Page MenuHomePhabricator

protection level propagation
Open, Needs TriagePublic

Description

Problem:
When contentious topics show up in the news vandalism on the Wikipedia articles related to it usually shows up pretty quickly. The article then might be protected for some time in order to prevent more vandalism. A pattern we are seeing now is that people then move over to Wikidata and continue their vandalism there. (This might then in turn lead to vandalism showing up in the article anyway if it uses the data.) This especially happens when an infobox has "edit on Wikidata" links or something similar.
We need to find a way to make this attack vector less of a problem.

Possible solutions:

  • Find a way to protect the Wikidata automatically if at least X articles in the sitelinks section are protected.

BDD
GIVEN
AND
WHEN
AND
THEN
AND

Acceptance criteria:

Open questions:

Event Timeline

Not necessarily contentious topics showing up in the news. These days we're experiencing an unstoppable wave of vandalism over common entities with the aim of playing, not only with Wikipedia, but with all kinds of tools and services based on Wikidata. Vandalizing Wikidata has become a popular game, sometimes motivated by memes, with many cases grown from social media, especially having Google and Siri as targets. Today the former chair of Wikimedia Chile and former Executive Director of Wikimedia Argentina suggests blocking all unregistered Wikidata users in Chile as the best solution to stop vandalism in his country and the resulting bad press. Last week I semiprotected all the current sovereign states after Iraq's label was changed to "Iran". Some complaints were also raised because of this apparently trivial change, which was soon propagated to the Wikipedias, but its reversion was not, leaving lots of biographies with a nonsensical cause of death.

I don't think this is just a trend, there's no reason to think vandalism will stop at some point unless Wikidata stops being used in the Wikipedias, in Google, in Siri and in other tools, something that we obviously don't wish.

This isn't a small feat nor a pleasant measure, but maybe the best solution is to force users to register and complete a brief tutorial (for example, some instructions and a couple of test edits on certain items with low impact) before editing. This tutorial would make some vandals abandon their now-less-funny aims while it would help good-faith users. At this point I don't think the community can deal with anonymous edits on highly interlinked entities any longer. @Lydia_Pintscher, I'd love to read your thoughts on this and know if you see this as a solution or would like different measures to be applied. We might also want to expose the problem on the project chat and/or via RfC soon.

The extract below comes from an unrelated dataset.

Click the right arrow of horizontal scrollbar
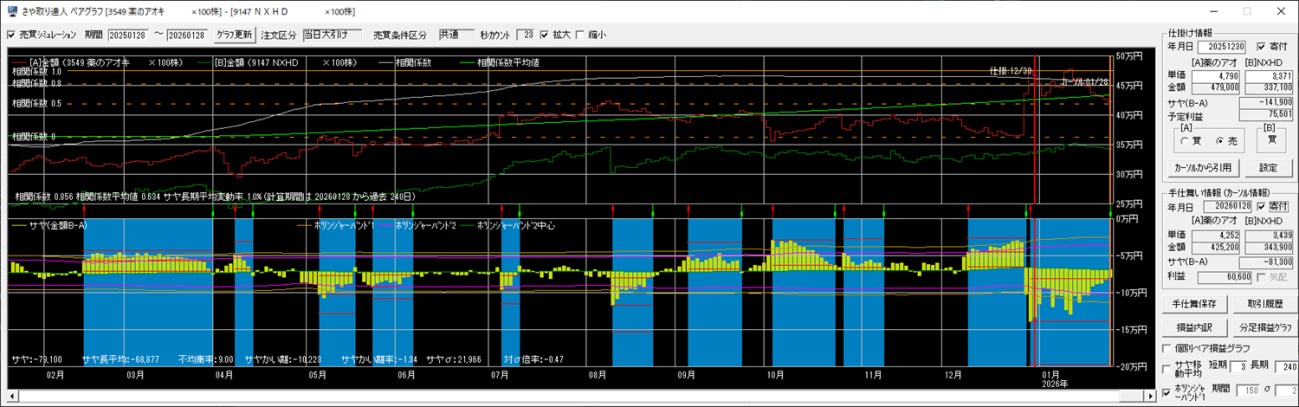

This isn't a small feat nor a pleasant measure, but maybe the best solution is to force users to register and complete a brief tutorial (for example, some instructions and a couple of test edits on certain items with low impact) before editing. This tutorial would make some vandals abandon their now-less-funny aims while it would help good-faith users. At this point I don't think the community can deal with anonymous edits on highly interlinked entities any longer. @Lydia_Pintscher, I'd love to read your thoughts on this and know if you see this as a solution or would like different measures to be applied. We might also want to expose the problem on the project chat and/or via RfC soon.

Obviously the current situation can't go on so we need to come up with smart ways to improve the situation like the one proposed here. I think only when we've explored enough other options should we resort to closing off the project more. So I don't oppose it completely but it'd pain me to do it without trying a lot of other things first. More ideas welcome for what those things could/should be.

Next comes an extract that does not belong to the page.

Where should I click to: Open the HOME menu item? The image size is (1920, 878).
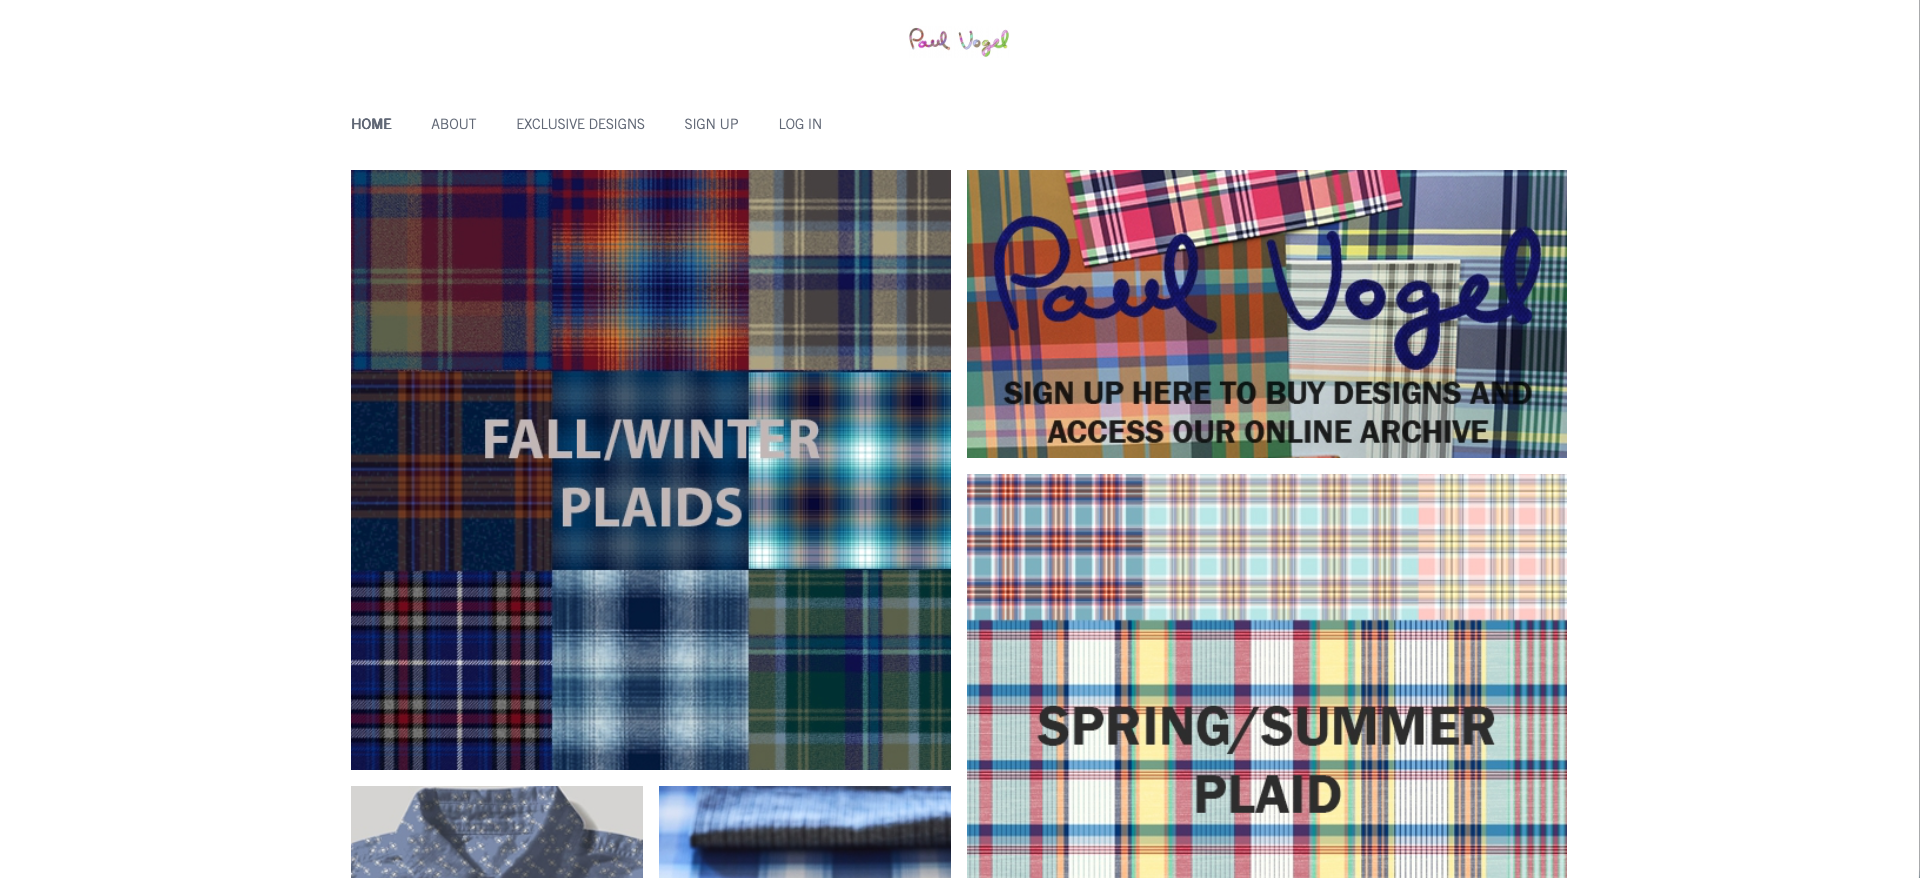click(371, 124)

It can be easily understood from my wording that the measure I expose would mean closing off the project more, but I don't think that's the case. I think the obligation to register doesn't reduce the set of people from whom we accept contributions, or at least we should consider that all administrative actions we currently have to apply reduce this set of potential contributors more significantly.

As an alternative, I can only think of forcing users to register but just to edit labels, descriptions and aliases (T189412 is related, though not the same). According to the data (2015) from "Towards Vandalism Detection in Knowledge Bases: Corpus Construction and Analysis", 95% of the vandalism on labels/descriptions/aliases was carried out by unregistered users, and only the remaining 5% was carried out by registered users. Considering the total number of bad edits by unregistered users, 63% were made on labels/descriptions/aliases, 31% on sitelinks, 5% on statements and 1% on "misc". I continue thinking that forcing users to register to edit anywhere would be a better approach, especially because these values would change dramatically, but also wanted to mention an alternative (or... well, half-alternative).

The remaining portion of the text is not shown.